If the prospect of homeownership seems like a far-fetched one due to low income or poor credit, then you will be glad to hear that there are government programs in place to help you secure affordable housing. The Department of Housing and Urban Development (HUD) is one such body that helps people secure housing despite their income or credit score.
HUD loans are sometimes referred to as FHA (Federal Housing Administration) loans. These mortgages are federally insured programs that are designed to offer affordable housing alternatives to homebuyers who have a problem accessing or qualifying for affordable mortgages. This article will discuss everything you need to know about HUD/FHA loans.
What is a HUD Home Loan?
The government created the Federal Housing Administration (FHA) in 1934. In 1965, the FHA was integrated into the U.S. Department of Housing and Urban Administration (HUD).
A HUD or FHA loan refers to a mortgage that is insured by HUD and the FHA. While the U.S government insures these loans, they still need to be financed through traditional lenders.
But because they have federal insurance, these mortgage loans allow for lower down payments, less stringent credit score requirements, fewer closing costs, and more flexible financing terms.
How Do You Qualify?
When it comes to HUD/FHA loans, there isn’t a specific qualification criteria since there isn’t a specific credit score or income minimum required. Nonetheless, a borrower needs to be able to provide a three percent down payment in addition to showing a stable employment and steady income history for the past two years.
Moreover, it should be at least over two years since the last bankruptcy and over three years since any foreclosure. There also needs to be evidence of good credit since any such event. Additionally, you should have paid off any tax debts or liens, or have repayment plans already in place before applying for the loan.
Your credit score should be at least 500 in order to be eligible for the loan. Individuals with decent credit typically only have to make a 3.5 percent down payment.
However, if you have a score of less than 580, you are likely going to put 10 percent down instead. Nonetheless, you are still going to pay much less upfront for a HUD or FHA loan than you would with a conventional loan.

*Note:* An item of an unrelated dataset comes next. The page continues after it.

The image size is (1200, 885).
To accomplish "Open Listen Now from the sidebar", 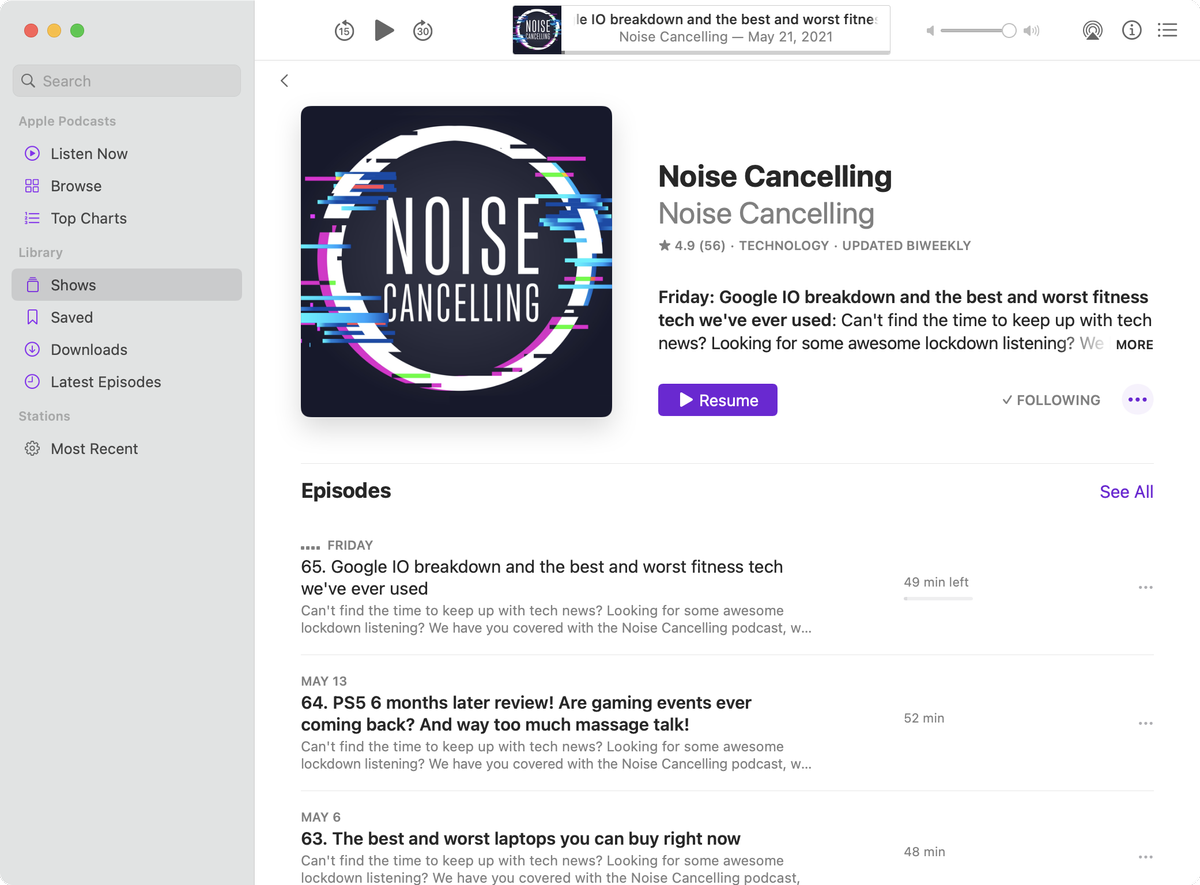I will (88, 153).
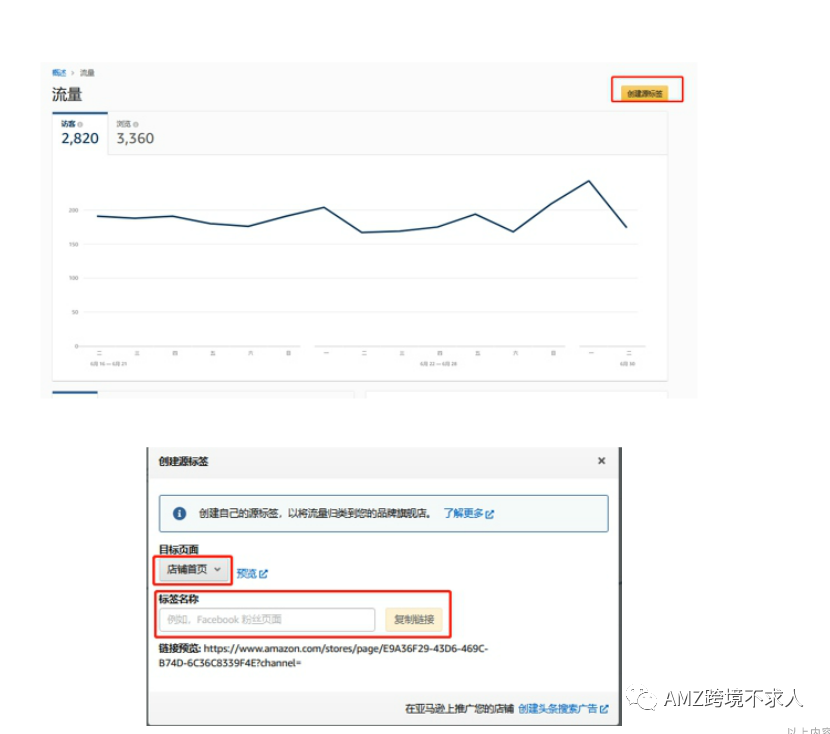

However, you need to have saved enough cash to cover mortgage insurance which is about 1.75 percent of your loan amount.
Unfortunately, HUD only serves as a guarantor to your loan. Therefore, the final decision as to whether you will get the mortgage lies with your lender.
HUD will periodically give millions of dollars in grants to local groups and agencies. As such, if you have a nonprofit or agency that is in line with HUD’s mission, you can apply for a grant here.
If you have been looking for a regular mortgage without much success, then you should consider HUD loans. Also sometimes referred to as FHA loans, these are federal insured loans that allow low-income individuals to secure housing. You can still get the loan with a credit score as low as 500. However, you need to prove that you are paying off your debts and that you have a steady income.